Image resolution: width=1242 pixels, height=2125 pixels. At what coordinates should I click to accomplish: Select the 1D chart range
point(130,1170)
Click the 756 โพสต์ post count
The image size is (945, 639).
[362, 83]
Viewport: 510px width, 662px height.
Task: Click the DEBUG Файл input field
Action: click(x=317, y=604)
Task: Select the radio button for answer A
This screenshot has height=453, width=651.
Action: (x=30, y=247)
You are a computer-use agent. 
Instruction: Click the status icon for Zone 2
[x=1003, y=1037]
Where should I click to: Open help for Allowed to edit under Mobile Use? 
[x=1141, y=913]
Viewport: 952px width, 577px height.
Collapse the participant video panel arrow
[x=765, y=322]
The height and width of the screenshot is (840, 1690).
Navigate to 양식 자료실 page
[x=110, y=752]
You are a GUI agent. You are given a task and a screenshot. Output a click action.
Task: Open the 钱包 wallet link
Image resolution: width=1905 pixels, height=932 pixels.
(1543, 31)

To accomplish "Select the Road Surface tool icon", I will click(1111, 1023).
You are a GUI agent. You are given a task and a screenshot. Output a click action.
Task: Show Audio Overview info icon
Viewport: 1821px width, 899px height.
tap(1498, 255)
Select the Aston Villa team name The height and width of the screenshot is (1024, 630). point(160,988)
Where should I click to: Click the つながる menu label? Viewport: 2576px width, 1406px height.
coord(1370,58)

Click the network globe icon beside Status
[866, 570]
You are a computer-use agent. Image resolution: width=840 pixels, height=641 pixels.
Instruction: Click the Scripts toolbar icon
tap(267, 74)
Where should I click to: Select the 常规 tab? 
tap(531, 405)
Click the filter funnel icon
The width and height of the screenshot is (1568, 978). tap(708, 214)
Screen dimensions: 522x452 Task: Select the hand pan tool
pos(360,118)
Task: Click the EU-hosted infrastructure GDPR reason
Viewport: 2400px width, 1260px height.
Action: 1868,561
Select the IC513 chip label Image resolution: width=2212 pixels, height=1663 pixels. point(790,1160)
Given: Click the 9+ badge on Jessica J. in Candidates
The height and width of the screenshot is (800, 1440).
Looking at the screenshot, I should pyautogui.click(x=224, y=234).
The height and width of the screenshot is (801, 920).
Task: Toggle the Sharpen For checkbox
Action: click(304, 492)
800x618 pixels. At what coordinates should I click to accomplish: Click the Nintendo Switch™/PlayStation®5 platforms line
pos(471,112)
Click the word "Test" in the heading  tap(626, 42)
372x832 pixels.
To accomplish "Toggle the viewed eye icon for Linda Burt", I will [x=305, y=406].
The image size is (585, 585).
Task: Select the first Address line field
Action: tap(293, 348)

------------------------

> [Work to be completed]:
Can you arrange the entries from the very first line up to and including the line with "point(130,1170)" as a numbered list, leaving out any blank lines?

> [Solved exercise]:
1. Image resolution: width=1242 pixels, height=2125 pixels. At what coordinates should I click to accomplish: Select the 1D chart range
2. point(130,1170)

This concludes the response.